Required work:
Please retype the records below word for word, from the line containing "navigation menu icon" through the end of the records, both ends included.

Given records:
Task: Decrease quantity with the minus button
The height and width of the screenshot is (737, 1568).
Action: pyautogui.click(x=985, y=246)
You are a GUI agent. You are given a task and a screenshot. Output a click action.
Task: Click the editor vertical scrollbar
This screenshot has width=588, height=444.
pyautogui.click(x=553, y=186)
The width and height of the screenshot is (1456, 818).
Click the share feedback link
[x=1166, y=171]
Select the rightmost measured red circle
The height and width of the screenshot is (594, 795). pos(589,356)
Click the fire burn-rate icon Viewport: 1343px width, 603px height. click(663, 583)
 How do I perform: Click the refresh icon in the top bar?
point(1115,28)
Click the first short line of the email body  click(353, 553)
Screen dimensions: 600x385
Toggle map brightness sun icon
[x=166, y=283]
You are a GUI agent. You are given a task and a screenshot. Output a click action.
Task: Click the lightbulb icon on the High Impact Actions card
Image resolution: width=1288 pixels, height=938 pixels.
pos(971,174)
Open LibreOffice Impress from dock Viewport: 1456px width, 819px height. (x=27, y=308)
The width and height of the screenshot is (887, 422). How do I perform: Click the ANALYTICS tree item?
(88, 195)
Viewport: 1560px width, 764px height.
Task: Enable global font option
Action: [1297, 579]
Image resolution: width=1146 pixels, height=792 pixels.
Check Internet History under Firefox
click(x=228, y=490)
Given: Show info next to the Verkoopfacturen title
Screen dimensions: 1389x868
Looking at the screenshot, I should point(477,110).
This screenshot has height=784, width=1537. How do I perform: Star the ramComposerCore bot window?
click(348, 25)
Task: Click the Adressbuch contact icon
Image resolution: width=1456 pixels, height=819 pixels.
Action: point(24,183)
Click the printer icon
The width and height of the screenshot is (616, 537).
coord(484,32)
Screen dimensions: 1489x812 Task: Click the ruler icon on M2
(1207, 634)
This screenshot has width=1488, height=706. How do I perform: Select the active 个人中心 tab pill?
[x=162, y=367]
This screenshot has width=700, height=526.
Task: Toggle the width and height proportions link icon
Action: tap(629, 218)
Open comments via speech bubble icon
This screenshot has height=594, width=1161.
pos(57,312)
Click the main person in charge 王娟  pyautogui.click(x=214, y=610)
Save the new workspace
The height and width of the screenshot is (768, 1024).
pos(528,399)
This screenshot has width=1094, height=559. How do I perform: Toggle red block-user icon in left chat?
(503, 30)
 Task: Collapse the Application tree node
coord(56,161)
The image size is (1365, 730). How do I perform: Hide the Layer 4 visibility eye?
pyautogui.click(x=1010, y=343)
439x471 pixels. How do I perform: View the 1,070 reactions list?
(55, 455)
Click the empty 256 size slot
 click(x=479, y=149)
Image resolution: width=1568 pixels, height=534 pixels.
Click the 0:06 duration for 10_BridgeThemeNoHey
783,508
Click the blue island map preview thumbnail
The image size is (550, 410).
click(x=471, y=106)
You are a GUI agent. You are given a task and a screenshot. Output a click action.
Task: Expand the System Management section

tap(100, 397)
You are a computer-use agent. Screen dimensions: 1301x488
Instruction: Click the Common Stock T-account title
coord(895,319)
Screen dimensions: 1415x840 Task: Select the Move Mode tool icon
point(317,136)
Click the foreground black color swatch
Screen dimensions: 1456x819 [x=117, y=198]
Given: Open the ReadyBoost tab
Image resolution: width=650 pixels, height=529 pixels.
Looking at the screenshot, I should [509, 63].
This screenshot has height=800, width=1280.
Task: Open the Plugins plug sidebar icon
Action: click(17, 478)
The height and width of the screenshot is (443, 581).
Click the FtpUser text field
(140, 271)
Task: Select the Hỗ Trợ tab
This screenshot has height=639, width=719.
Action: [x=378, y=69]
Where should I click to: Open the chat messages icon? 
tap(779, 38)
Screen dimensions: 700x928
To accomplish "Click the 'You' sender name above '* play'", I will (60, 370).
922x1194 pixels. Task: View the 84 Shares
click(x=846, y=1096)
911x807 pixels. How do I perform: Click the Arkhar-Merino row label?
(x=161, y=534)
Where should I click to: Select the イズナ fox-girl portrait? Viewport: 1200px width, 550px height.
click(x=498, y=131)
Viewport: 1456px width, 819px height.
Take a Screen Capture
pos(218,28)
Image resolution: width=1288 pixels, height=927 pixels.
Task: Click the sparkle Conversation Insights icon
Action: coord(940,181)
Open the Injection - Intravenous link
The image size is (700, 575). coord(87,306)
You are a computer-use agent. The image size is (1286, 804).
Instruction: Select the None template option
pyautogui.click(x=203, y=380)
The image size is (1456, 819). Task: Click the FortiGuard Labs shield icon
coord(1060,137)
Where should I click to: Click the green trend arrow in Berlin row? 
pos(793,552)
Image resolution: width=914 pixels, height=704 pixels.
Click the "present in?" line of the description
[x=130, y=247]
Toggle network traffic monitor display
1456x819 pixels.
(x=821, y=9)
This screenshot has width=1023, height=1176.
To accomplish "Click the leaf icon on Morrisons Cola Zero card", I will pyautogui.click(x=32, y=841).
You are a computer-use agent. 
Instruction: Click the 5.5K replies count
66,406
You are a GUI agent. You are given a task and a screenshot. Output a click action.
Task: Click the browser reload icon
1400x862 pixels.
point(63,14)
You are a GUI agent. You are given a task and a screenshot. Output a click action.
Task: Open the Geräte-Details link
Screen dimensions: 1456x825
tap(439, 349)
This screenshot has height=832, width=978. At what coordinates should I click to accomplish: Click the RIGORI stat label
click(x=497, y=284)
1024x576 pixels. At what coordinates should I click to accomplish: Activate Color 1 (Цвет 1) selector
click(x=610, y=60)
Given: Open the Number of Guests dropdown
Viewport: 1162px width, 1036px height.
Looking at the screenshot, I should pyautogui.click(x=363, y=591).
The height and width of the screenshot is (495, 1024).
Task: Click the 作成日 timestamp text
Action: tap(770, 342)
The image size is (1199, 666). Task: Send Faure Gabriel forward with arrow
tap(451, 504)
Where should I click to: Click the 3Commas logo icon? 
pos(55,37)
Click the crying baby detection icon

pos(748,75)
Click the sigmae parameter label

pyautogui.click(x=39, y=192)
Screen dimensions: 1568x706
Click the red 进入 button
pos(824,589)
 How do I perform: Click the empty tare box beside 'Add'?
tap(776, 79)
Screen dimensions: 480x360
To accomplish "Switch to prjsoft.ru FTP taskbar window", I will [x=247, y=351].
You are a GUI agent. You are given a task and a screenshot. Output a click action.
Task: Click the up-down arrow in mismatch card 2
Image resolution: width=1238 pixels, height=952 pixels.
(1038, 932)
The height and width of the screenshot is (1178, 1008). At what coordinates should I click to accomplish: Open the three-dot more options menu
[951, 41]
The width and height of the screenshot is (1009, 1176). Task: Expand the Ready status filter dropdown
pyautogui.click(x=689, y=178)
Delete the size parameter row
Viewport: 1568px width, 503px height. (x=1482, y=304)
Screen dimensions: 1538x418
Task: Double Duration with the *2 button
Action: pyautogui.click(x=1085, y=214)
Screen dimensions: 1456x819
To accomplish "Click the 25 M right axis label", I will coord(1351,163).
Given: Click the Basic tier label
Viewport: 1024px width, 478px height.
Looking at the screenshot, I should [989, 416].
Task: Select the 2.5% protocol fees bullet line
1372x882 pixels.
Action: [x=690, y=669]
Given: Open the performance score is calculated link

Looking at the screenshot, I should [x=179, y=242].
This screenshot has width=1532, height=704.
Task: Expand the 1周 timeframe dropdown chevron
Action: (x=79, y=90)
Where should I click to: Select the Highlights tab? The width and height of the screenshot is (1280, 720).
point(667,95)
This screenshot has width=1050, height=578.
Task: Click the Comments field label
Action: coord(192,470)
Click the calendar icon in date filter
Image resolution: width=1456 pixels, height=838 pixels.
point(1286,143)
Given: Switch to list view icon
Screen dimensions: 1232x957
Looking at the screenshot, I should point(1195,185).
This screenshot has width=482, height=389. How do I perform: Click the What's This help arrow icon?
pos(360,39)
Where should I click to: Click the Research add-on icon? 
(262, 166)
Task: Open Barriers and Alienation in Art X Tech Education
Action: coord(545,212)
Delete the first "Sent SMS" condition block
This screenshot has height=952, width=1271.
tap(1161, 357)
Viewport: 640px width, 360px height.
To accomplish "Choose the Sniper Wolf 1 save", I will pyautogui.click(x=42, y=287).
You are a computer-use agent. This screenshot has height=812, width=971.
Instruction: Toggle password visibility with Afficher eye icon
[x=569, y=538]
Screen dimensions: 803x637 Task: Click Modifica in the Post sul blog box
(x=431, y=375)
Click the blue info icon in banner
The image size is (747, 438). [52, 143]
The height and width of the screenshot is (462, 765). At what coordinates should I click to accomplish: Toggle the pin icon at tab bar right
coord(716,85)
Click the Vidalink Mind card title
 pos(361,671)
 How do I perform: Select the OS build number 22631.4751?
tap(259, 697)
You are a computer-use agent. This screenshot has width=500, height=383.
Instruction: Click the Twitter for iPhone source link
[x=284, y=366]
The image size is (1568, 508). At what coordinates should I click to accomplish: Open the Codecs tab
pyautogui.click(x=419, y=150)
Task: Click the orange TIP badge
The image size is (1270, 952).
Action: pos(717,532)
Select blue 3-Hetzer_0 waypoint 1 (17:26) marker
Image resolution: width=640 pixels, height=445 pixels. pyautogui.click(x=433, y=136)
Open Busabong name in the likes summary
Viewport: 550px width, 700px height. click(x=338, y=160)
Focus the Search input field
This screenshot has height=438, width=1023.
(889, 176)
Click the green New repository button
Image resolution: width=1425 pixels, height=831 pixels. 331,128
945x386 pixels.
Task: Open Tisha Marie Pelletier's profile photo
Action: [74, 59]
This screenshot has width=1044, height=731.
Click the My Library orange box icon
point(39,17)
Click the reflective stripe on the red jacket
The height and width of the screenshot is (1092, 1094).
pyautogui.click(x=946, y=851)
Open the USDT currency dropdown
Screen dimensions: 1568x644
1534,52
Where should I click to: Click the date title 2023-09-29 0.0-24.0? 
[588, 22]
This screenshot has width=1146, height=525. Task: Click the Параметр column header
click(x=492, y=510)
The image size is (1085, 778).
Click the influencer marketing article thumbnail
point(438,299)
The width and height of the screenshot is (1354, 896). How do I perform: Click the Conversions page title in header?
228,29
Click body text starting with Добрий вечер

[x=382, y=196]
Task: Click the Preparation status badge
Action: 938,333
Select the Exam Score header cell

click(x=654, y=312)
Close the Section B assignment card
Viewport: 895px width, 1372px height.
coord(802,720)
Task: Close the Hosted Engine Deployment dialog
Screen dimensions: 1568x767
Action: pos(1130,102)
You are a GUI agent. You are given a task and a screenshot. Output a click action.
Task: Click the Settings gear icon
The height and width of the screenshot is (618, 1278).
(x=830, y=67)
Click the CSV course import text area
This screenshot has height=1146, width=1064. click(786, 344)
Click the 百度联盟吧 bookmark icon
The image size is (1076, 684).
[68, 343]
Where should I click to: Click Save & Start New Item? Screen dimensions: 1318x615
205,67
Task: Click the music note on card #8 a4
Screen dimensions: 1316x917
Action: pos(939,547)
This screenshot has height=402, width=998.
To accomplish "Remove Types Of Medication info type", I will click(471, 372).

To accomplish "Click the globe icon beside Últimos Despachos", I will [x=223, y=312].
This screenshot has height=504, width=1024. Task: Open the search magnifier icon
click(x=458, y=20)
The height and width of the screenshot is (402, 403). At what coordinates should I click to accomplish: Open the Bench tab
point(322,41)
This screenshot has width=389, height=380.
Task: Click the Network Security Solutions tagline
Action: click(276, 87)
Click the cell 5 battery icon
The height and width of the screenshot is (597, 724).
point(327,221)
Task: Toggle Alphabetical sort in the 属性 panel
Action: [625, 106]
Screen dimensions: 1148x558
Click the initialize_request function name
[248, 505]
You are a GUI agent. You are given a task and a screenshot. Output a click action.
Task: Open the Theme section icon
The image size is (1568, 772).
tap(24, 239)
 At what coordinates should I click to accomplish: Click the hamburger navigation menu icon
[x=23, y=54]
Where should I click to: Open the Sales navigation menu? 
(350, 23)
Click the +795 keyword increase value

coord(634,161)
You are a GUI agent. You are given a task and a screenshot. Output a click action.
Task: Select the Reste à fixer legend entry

Answer in full:
 At what coordinates should I click to accomplish: Click the hamburger navigation menu icon
[x=23, y=54]
Where should I click to: Open the Sales navigation menu? 
(350, 23)
Click the +795 keyword increase value

coord(634,161)
You are a GUI agent. You are given a task and a screenshot. Output a click action.
Task: Select the Reste à fixer legend entry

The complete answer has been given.